In teaching is necessary to remember that no one really asks questions. Impossible to ask question about something you not already know, already have good idea. So I only give answers which she already know. Answer to such question everybody already know. Is usual, when person ask me question, to already know two answers: one pleasant, one unpleasant. Not really ask question, only want confirmation; want pleasant answer from other person than self, because already know pleasant answer not right.

But. . . if other person, like myself, give pleasant answer then can say to self that I tell this answer, and so not have to worry with conscience because is my fault.

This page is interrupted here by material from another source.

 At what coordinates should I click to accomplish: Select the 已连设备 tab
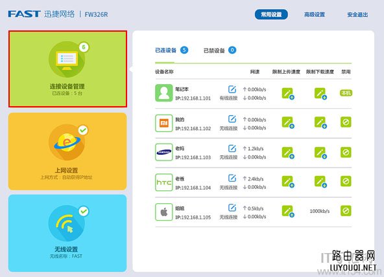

But for serious man is not necessary find new answers, but new questions. Once you ask question, this mean you already have a very good idea about answer. For teacher is important make student ask new questions.

This reason why education in your country and in modern times upside-down. Teacher in school never make new student ask new question or try to discover new thing. Only answer old questions to which everyone already have answer or can find answer in self without effort.”

From Fritz Peters’ My Journey with a Mystic.

 

More about Fritz Peters on the official website.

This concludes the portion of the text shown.